Monessen audit doesn’t suggest intentional mismanagement

By Mon Valley Independent

By KRISTIE LINDEN

klinden@yourmvi.com

The 2019 audit of Monessen’s finances is complete and it doesn’t point to the type of widespread financial mismanagement that has been alleged by some council members.

Mayor Matt Shorraw said he feels better having the audit finished, but wishes the city had the funding to do a forensic audit because he still has concerns.

“I don’t know that that’s something that an audit would find,” Shorraw said. “I still think there was some of that going on, but I am glad that we seem to be stabilized.”

For much of the past year, Shorraw and Councilman Don Gregor have alleged that someone who was part of council or the administration — prior to Shorraw and Councilman Gil Coles returning to council after a nearly two-year hiatus — may have intentionally tried to bankrupt the city.

The auditors wrote that there were no matters that came to their attention that would require them to inform council about “methods used to account for significant unusual transactions and the effect of significant accounting policies in controversial or emerging areas for which there is a lack of authoritative guidance or consensus.”

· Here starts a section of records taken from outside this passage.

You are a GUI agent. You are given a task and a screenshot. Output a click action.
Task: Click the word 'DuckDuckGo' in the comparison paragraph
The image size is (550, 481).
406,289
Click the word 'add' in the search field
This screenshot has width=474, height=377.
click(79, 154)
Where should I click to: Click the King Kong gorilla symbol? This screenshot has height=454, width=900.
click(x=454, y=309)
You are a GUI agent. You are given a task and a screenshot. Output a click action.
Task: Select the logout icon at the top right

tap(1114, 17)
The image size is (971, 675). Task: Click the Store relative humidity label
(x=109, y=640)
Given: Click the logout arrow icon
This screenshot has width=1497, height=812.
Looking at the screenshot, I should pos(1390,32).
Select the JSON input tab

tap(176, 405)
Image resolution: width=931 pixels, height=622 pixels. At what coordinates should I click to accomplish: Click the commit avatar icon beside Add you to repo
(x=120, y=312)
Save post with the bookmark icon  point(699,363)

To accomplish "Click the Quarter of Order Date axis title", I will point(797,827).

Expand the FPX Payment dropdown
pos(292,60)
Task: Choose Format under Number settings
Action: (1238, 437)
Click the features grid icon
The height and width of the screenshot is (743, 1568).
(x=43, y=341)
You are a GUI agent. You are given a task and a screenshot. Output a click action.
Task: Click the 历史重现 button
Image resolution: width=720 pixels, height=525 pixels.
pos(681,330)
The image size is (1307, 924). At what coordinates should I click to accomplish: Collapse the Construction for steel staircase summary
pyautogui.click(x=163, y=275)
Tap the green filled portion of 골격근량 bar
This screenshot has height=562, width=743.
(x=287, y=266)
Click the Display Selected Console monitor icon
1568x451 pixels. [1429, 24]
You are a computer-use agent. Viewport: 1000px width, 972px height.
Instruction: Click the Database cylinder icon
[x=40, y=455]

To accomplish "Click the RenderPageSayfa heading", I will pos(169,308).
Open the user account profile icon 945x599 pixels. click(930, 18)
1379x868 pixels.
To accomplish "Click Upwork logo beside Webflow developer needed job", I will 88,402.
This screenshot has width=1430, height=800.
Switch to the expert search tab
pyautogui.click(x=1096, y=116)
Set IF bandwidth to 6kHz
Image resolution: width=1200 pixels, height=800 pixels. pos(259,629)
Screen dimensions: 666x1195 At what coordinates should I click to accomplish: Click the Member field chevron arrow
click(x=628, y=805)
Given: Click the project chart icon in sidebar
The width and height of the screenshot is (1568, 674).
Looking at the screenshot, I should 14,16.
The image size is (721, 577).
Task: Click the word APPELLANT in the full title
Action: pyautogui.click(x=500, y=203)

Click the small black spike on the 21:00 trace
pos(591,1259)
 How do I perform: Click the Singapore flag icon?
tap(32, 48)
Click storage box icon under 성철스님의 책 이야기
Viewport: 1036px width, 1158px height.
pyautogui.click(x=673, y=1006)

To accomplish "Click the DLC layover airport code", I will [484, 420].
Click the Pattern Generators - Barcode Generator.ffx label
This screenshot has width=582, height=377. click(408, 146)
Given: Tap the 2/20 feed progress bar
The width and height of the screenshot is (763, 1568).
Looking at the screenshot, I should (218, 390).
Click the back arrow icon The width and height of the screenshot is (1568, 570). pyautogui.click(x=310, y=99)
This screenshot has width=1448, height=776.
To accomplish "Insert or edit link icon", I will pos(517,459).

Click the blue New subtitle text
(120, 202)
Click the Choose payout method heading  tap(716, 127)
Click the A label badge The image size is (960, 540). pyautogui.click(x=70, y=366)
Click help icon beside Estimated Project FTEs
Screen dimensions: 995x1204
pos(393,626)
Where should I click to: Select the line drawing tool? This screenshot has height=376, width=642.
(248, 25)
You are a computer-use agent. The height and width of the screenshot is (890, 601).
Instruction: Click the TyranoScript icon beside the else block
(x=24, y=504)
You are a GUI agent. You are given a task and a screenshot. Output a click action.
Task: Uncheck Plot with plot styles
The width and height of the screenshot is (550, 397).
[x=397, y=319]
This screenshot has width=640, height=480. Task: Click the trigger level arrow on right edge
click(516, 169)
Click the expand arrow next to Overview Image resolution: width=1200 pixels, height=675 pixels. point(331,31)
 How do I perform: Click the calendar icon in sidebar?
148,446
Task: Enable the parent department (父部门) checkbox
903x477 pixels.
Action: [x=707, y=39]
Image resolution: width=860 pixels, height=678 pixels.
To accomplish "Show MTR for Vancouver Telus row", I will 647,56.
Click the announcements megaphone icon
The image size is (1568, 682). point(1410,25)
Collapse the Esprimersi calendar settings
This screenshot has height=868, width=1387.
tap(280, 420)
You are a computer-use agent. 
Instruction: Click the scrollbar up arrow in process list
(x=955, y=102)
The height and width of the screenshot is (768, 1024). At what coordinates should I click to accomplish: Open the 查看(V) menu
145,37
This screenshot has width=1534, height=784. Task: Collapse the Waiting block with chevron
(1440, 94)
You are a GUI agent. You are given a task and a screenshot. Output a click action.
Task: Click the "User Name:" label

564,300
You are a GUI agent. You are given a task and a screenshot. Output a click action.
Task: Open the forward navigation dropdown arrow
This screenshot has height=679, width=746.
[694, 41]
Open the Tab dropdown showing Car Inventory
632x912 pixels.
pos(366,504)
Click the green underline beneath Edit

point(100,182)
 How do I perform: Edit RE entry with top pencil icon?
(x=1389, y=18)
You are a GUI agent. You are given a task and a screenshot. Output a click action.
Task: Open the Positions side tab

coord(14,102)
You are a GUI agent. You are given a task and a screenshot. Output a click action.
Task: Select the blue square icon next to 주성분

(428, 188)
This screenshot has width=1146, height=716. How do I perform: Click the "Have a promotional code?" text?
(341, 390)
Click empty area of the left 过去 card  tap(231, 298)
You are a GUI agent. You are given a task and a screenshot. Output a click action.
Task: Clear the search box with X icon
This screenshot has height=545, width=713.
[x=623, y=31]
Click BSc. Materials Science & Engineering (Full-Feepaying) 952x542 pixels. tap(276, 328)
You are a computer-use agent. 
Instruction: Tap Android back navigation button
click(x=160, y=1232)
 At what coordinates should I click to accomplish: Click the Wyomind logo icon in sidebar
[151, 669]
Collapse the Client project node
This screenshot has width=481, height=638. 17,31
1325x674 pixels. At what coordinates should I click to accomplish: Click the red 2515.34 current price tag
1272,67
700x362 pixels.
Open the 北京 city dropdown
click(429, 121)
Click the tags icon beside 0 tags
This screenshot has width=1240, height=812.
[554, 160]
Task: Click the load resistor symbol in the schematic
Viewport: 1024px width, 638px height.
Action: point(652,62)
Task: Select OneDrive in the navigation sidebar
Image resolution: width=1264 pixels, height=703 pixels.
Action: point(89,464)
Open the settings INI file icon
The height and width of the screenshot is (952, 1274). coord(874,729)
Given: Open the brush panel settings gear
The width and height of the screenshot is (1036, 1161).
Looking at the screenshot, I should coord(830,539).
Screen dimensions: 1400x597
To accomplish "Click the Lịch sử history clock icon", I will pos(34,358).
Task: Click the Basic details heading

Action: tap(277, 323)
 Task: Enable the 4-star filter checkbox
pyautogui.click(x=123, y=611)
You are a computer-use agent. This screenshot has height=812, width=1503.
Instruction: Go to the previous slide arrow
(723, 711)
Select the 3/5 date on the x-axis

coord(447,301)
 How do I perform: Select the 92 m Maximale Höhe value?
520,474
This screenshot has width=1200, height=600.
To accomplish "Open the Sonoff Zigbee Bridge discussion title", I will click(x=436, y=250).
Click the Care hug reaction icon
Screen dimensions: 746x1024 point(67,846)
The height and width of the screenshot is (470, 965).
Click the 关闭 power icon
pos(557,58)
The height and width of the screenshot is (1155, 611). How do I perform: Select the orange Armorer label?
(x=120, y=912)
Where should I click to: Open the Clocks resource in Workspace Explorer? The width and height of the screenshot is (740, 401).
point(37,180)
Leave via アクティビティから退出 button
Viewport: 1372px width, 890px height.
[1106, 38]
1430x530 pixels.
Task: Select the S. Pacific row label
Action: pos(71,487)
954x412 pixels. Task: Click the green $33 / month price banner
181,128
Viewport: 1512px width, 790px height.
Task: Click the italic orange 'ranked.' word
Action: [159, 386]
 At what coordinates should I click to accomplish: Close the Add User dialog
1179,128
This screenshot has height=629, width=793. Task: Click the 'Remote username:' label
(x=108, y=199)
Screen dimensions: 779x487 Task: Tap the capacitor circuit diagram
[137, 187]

The audit shows that in 2019, the city ended the year $179,880 in the black, as Councilman Tony Orzechowski pointed out at Monday’s council workshop meeting.

Orzechowski, who was finance chairman in 2019, was often the target of the financial mismanagement allegations.

Gregor pointed out that while that’s true, the city carried over $656,000 in unpaid bills from 2019 into 2020 and is still paying off that debt.

City Administrator John Harhai said $43,000 of that debt remains, but it will be paid off by September. He said the debt that’s left is from the police pension, and  all other bills for 2021 are current through July.

After the meeting, Shorraw pointed to those unpaid bills — sanitation, health insurance and police pension — as financial mismanagement.